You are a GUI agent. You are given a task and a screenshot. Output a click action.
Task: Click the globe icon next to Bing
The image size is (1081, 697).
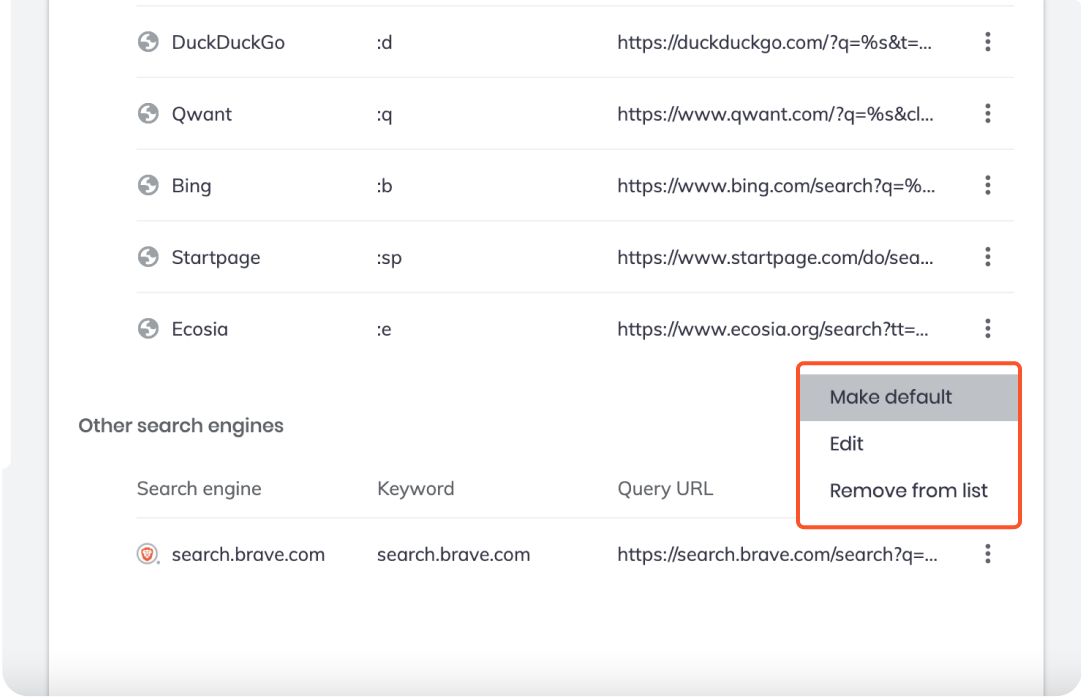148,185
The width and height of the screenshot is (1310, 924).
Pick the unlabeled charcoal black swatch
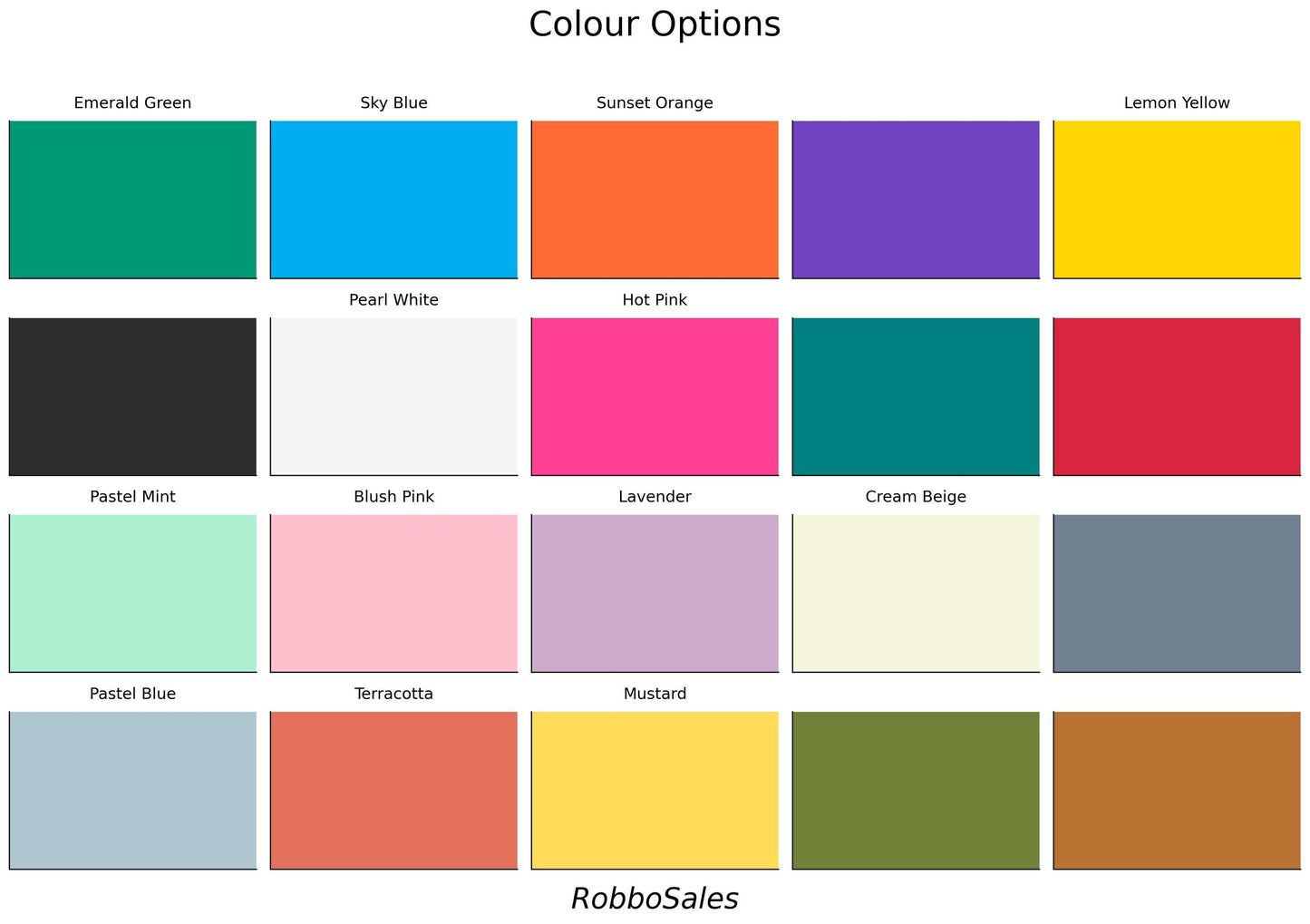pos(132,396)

----

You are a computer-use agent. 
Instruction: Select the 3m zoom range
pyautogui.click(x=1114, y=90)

----

TASK GOAL: Please state the number of lines in the listing that include the word "agent", with no other words.

ANSWER AREA: 2